Arkive has acquired two items since coming out of stealth mode, the first one being the original patent for the ENIAC – known as the world’s first programmable, electronic general-purpose computer. In addition to ENIAC’s patent, members also voted to acquire Seduction (1985), a vintage print by Lynn Hershman Leeson, which will be part of Arkive’s first public exhibition at the Art Basel Miami Beach in December 2022. Once items are acquired, they will be loaned to museums or galleries to be placed on display for the public to enjoy—at locations Arkive members believe have the most significant cultural impact.
“For instance, the ENIAC patent, we would love it if it lived at the Computer History Museum in San Mateo. If we acquired a Frida Kahlo, we would love it if it was in Mexico City or somewhere that mattered to her art or the family that she was a part of,” McLeod said.
The Santa Monica-based startup announced last week that it raised $9.7 million in a seed funding round led by Offline and TCG Crypto.

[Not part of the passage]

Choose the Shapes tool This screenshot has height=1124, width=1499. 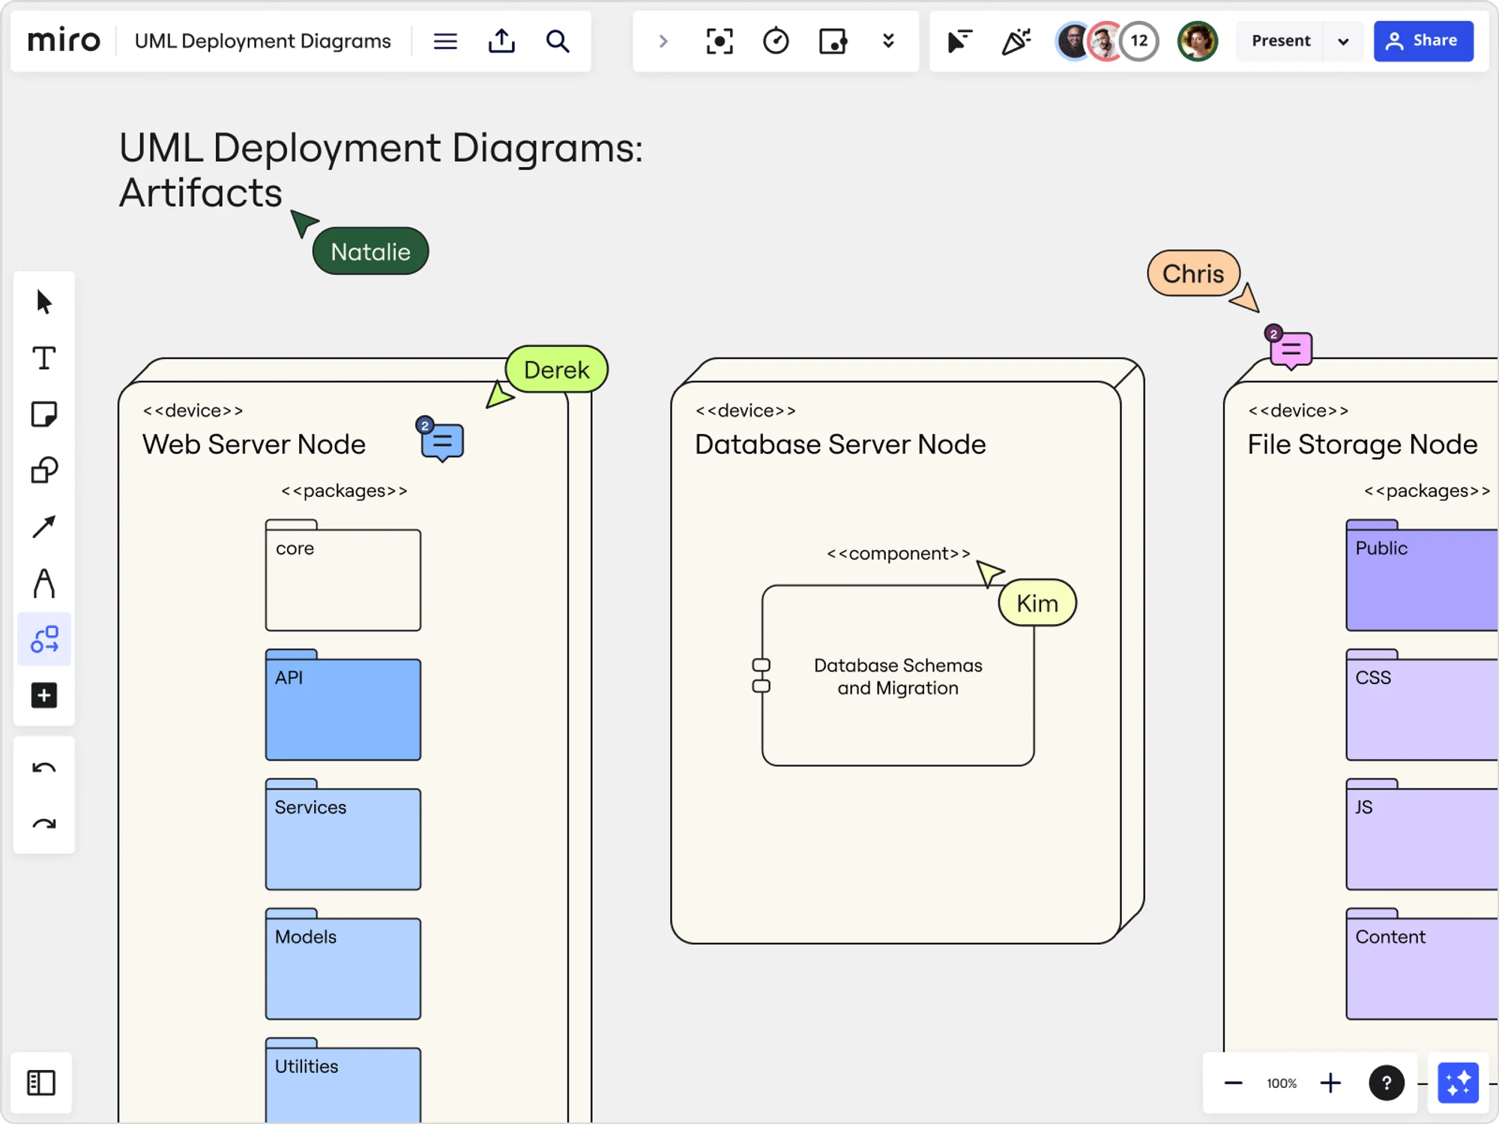[43, 471]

Other participants included NFX, Freestyle Capital, Coinbase Ventures, Not Boring Capital, Precursor, Chainforest, Coil, Julia Lipton, Joe McCann, Chris Cantino, Marty Bell and Paul Veradittakit.
“People who committed were all the way in and did not hesitate to support and be a part of the journey,” McLeod said. “It got us the right people that are in it for the long haul and really care about not just the business but the potential cultural impact that it could have. So having the right investors to me is more important than just money.”
Some of the funding will be allocated towards expanding the team, but a majority of the capital raised will go into acquiring more artifacts. McLeod said Arkive has three more acquisitions lined up in the next three months, but the eventual goal is to acquire two pieces a month.
Correction: An earlier version of this piece misspelled Thomas McLeod's last name.